Willingness to Initiate Treatment with (Anonymized) Real Therapy Profiles
Evaluable results for willingness to initiate treatment with (anonymized) real therapy profiles were available from all 500 respondents, and questions were answered by 500 or 125 respondents each as per the block design. In the full population, respondents were more often willing (i.e., answered “willing” or “very willing”) to initiate treatment with semaglutide-like profiles, relative to comparators—with the exception of injectable semaglutide (59.2%) versus empagliflozin (85.6%).
Injectable-experienced participants were more willing to initiate treatment with injectable therapies (i.e., semaglutide and dulaglutide; 86.3% and 84.9%, respectively; see Fig. 5); injectable-naïve participants were slightly less willing (48.8% and 43.5%). Willingness to initiate oral semaglutide or empagliflozin remained high in the full population and both subgroups (87.8–84.9%). Willingness to initiate injectable and oral semaglutide, dulaglutide, and empagliflozin was high in the injectable-experienced group (87.8–84.9%).

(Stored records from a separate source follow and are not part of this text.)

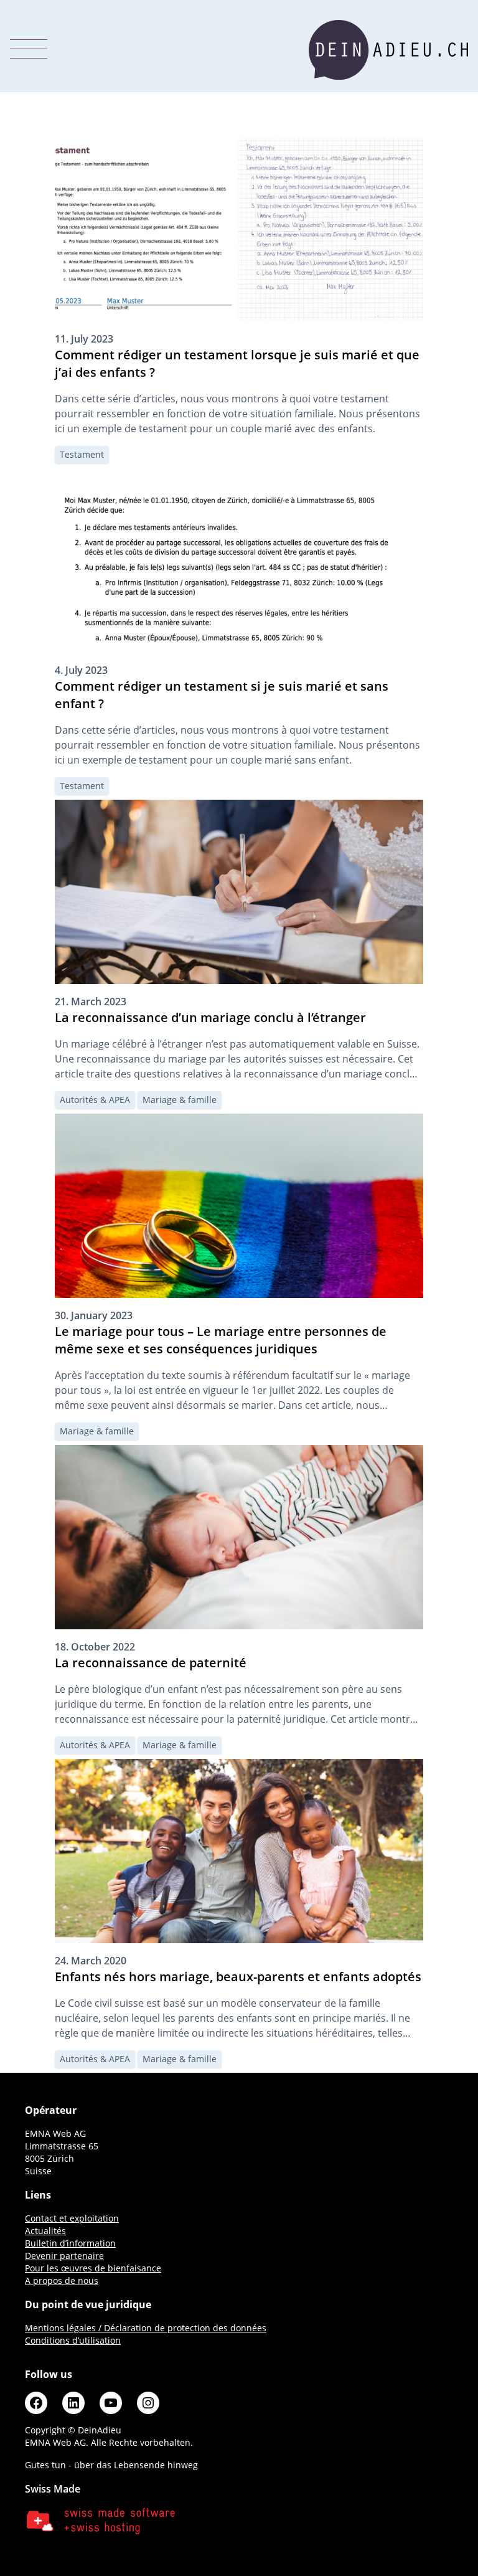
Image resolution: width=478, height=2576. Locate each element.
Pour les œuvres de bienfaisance (93, 2268)
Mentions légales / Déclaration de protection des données (145, 2328)
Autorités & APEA (95, 1100)
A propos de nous (61, 2280)
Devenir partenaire (64, 2255)
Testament (82, 454)
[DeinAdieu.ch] (388, 50)
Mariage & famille (180, 1100)
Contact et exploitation (72, 2218)
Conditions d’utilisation (73, 2340)
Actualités (45, 2231)
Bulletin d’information (70, 2243)
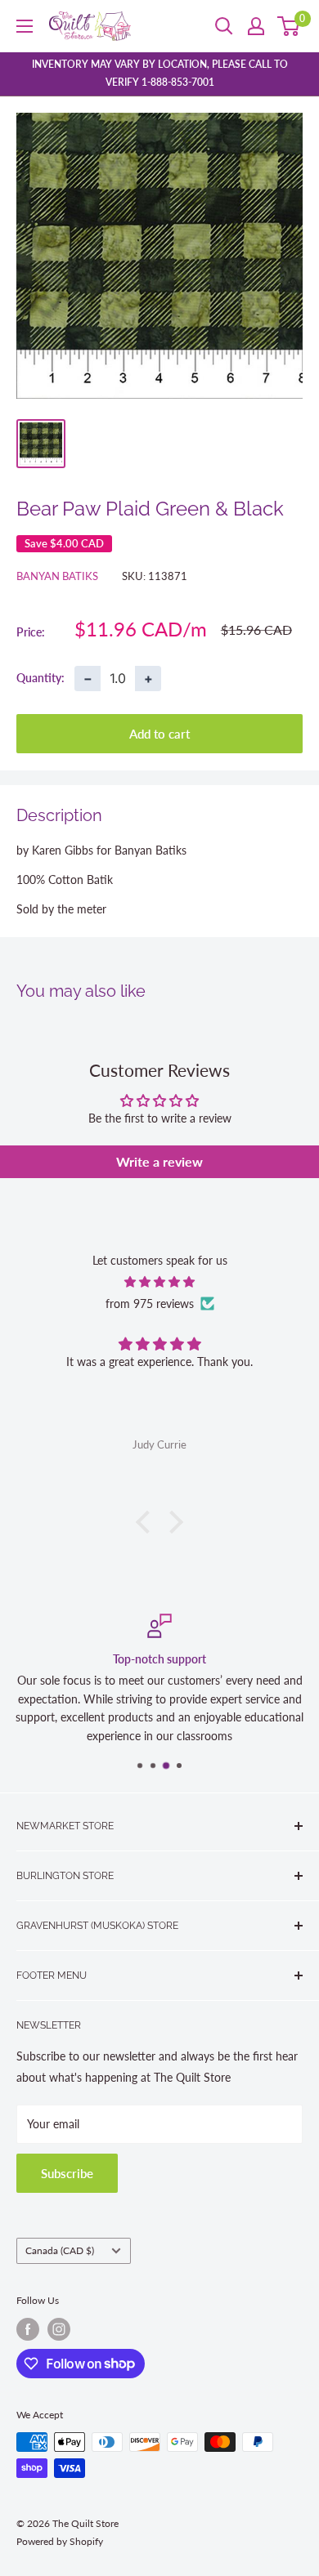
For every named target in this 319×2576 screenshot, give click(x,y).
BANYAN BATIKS (57, 576)
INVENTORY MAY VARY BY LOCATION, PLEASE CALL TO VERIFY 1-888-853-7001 (160, 73)
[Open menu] (24, 26)
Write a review (159, 1161)
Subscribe (67, 2173)
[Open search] (224, 26)
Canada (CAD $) (59, 2250)
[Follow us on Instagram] (58, 2329)
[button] (147, 1522)
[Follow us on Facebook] (27, 2329)
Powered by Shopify (59, 2541)
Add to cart (159, 733)
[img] (159, 1281)
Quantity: (40, 678)
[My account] (256, 26)
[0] (289, 26)
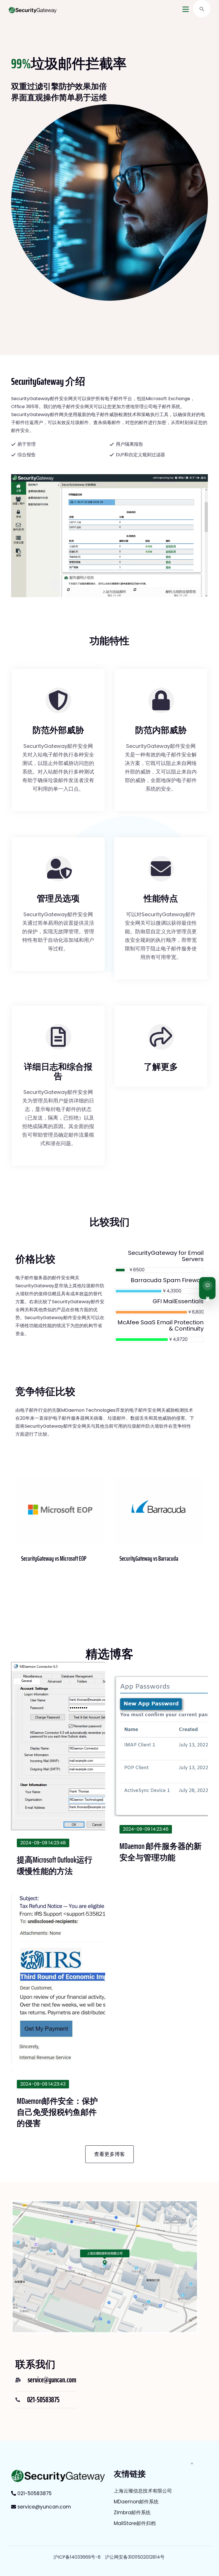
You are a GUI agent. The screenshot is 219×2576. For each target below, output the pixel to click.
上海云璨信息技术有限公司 (143, 2490)
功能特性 (109, 640)
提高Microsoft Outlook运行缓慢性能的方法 (54, 1865)
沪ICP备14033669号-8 (77, 2557)
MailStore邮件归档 (135, 2523)
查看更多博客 (109, 2154)
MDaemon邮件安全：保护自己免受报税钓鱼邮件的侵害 (57, 2112)
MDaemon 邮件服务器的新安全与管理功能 (160, 1851)
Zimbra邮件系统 (132, 2512)
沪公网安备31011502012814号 (135, 2557)
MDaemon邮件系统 (136, 2501)
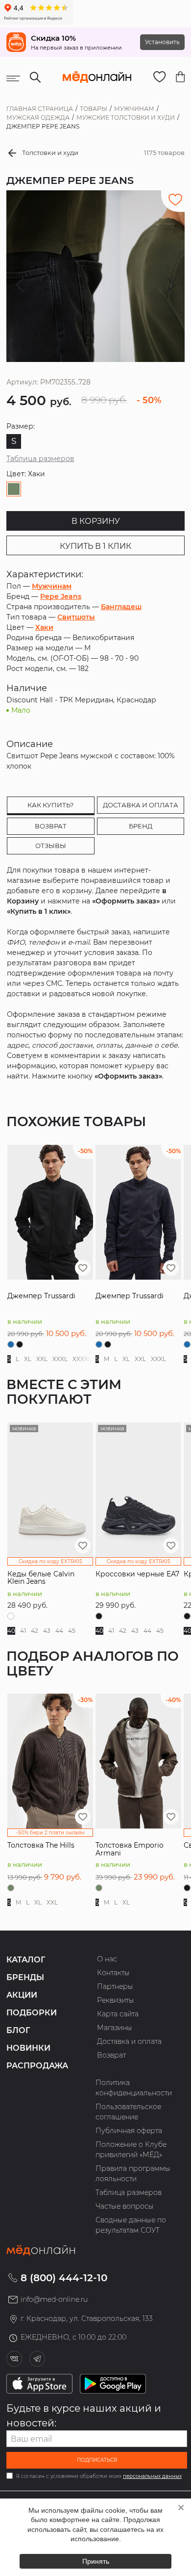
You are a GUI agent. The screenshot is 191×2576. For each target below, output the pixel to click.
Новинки (28, 2048)
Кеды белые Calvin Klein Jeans (40, 1578)
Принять (95, 2561)
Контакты (113, 1972)
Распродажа (37, 2065)
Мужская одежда (38, 117)
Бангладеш (121, 606)
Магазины (114, 2027)
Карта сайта (118, 2013)
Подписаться (97, 2460)
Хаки (44, 627)
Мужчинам (134, 108)
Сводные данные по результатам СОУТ (131, 2225)
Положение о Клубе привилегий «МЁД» (131, 2149)
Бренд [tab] (140, 826)
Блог (18, 2030)
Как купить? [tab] (50, 805)
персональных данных (152, 2476)
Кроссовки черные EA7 (137, 1574)
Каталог (25, 1959)
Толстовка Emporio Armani (130, 1849)
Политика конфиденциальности (134, 2087)
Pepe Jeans (60, 596)
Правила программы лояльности (133, 2173)
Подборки (31, 2012)
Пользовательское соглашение (128, 2111)
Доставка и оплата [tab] (140, 805)
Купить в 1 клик (95, 546)
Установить (162, 42)
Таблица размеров (40, 458)
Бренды (25, 1977)
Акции (21, 1995)
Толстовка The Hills (40, 1845)
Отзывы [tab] (50, 846)
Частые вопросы (125, 2206)
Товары (93, 108)
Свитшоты (76, 617)
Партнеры (115, 1986)
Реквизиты (115, 2000)
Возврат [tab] (51, 826)
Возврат (111, 2055)
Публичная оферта (129, 2130)
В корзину (96, 521)
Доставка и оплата (129, 2041)
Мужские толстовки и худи (125, 117)
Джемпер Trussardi (41, 1295)
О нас (107, 1959)
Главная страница (39, 108)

Willingness to initiate treatment with (anonymized) real therapy profiles (injectable-experienced and injectable-naïve subgroups)
Discussion
Overall, the results of this DCE survey show that US patients with T2DM prefer oral antidiabetic treatments over injectable treatments. The results also suggest that US patients with T2DM are significantly more likely to prefer oral or injectable semaglutide-like profiles over those of the selected GLP-1 RA, SGLT2i, DPP4i, and TZD comparators presented, with the oral semaglutide-like profile being preferred over any other oral antidiabetic therapy. In comparison to the empaglifozin profile, 69.5% of oral antidiabetic therapy users preferred the oral semaglutide profile, suggesting that improvements in clinical parameters, such as body weight change and blood glucose level, outweigh any disadvantages in the dosing conditions. Additionally, patients are more willing to initiate treatment with oral semaglutide-like profiles compared to all other profiles, even in patients who are injectable-experienced.

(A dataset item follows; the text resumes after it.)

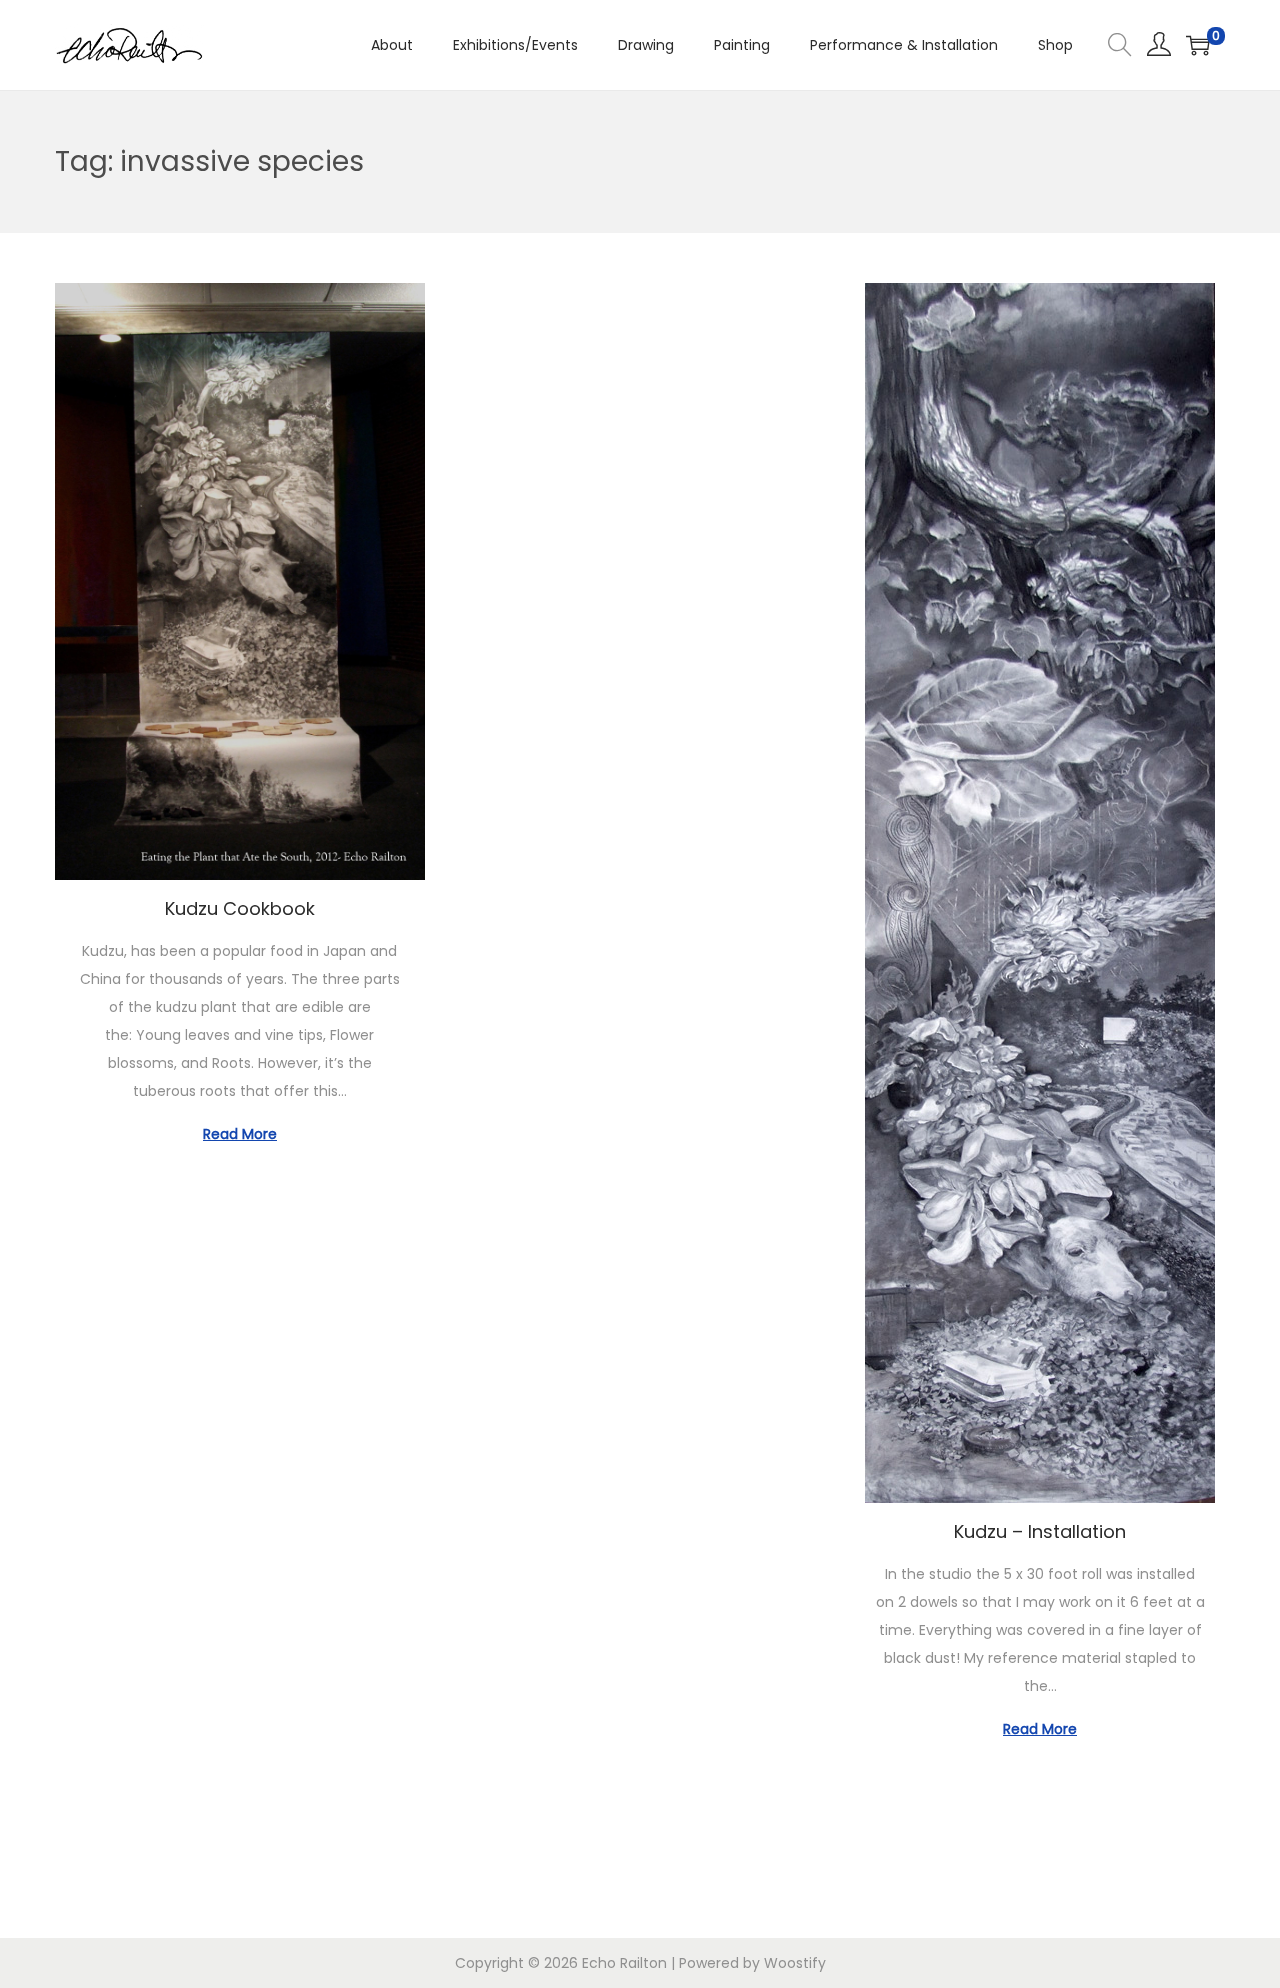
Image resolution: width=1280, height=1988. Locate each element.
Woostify (795, 1963)
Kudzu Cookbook (240, 908)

Analyses of hypothetical preference results suggest that mode and frequency of administration was the most important attribute considered in patients’ decision-making process (35.5%), followed by change in body weight (29.2%). Cardiovascular event risk was also identified as an important treatment characteristic for US patients with T2DM (19.1%). Risk of hypoglycemic events (9.9%) and change in HbA1c (6.5%) were substantially less important in this context.
The relative importance of HbA1c change within the survey results was low, and this was estimated to be the least important of the five tested attributes in this context. This may be explained by the magnitude of change described in all levels of this attribute, and the HbA1c levels of respondents. For approximately half of respondents (the 51.4% with loosely controlled HbA1c of ≥ 7.0% to ≤ 7.9%), three of the four presented reductions in HbA1c would be sufficient to reach a level of tight control (≤ 6.9%). In addition, many patients may assume that any new therapy will improve HbA1c and that most therapies provide equivalent HbA1c benefit. In subgroup analyses, this attribute remained the least important regardless of HbA1c (above or below median, or within or outside personal target). These findings suggest that, in this patient population, the impact of treatment on HbA1c is not a primary factor when selecting between modern non-insulin therapy options, which generally have high efficacy. This is an area that needs further exploration as further potency and durability of treatment may need to be added to future trials.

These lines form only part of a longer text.